I noticed, during the week that they were here, that my sister and brother-in-law spent most of their downtime on activities that related to their business. It’s one of the reasons that they’re in the top 1% of Etsy sellers now. My brother-in-law worked on creating a new website for the business, and my sister listened to podcasts on SEO. They’ve become so focused on building their business that they use much of their “downtime” to improve it. That doesn’t mean they didn’t scroll Instagram or play in the snow, but they did keep their focus on their most important goal, building their Etsy business.
Mr. ThreeYear and I plan to have a similar focus for the next few weeks: our goal is to get everything on our lists accomplished, so we can enjoy our trip to Chile. That means no reading books (me!) or getting sucked into a new Netflix series (him). Instead, we need to use our downtime wisely and finish our reports and papers in the evenings.
In keeping with staying focused on our goals, we plan to minimize the distracting things in our lives, like Cyber Monday deals and OPD (other people’s drama). I’ll be reminding myself to put my phone away after I get home from school.

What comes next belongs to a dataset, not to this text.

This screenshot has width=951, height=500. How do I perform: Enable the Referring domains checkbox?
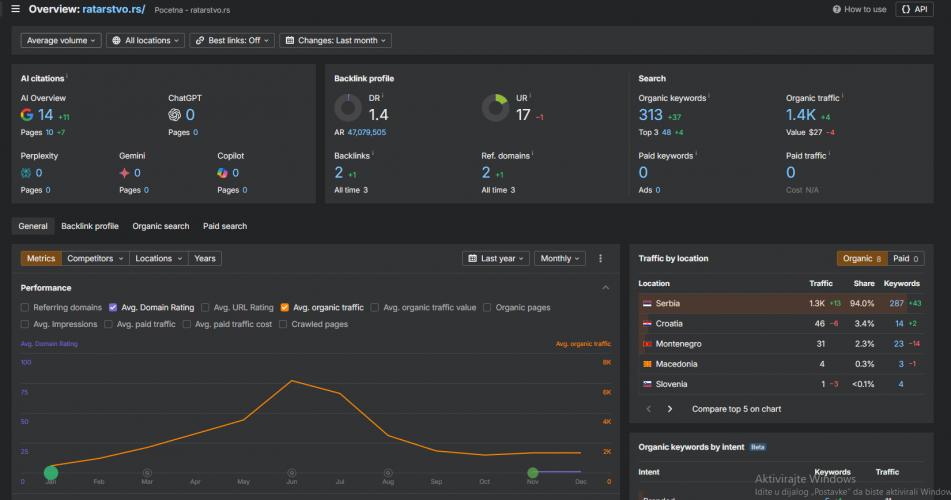tap(26, 308)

We decided not to renew the boys’ swim lessons until after we get back from our trip, so we can almost every day after school free to get ready for our Chile trip.
Make a Plan
As I mentioned, Mr. ThreeYear and I both made lists of all the things we need to accomplish before our trip. We both have three major categories of things on our respective lists:
- work/grad school responsibilities
- logistics (paying house taxes, opening another bank account in Chile, looking into Chilean passports for boys, etc.)
- packing/buying presents/otherwise getting ready to go
Each day, we are going to tackle a different item on the list, in order of importance/urgency. For example, I have a paper due this Friday that takes precedence over everything else on my list. I also have three reports to finish for my students that are due the same day (joy). Therefore, I’ll be prioritizing the paper and reports this week over present-buying, packing, or planning our trip to the Atacama desert. Those items will have to wait for next week.
Just Do It
Finally, we’re going to dive in and tackle all that we have to do. Enough “getting ready to get ready.” We have just over two weeks until we leave, so we’re going to be working diligently and efficiently for the next little while, until it’s time to get in the car and drive to the airport.
I’ll be sure to document our trip while we’re there–for three awesome weeks in the middle of the Chilean summer. We’ll be walking from our apartment to the farmer’s market to buy fresh veggies and fruits, taking the boys to the driest desert in the world, and maybe to one of the world’s clearest observatories. We’ll ring in the New Year with our family, while wearing our yellow underwear (Chilean tradition). But I’m not quite ready to think about the reward at the end of our efforts. For now, I’m off to just do it.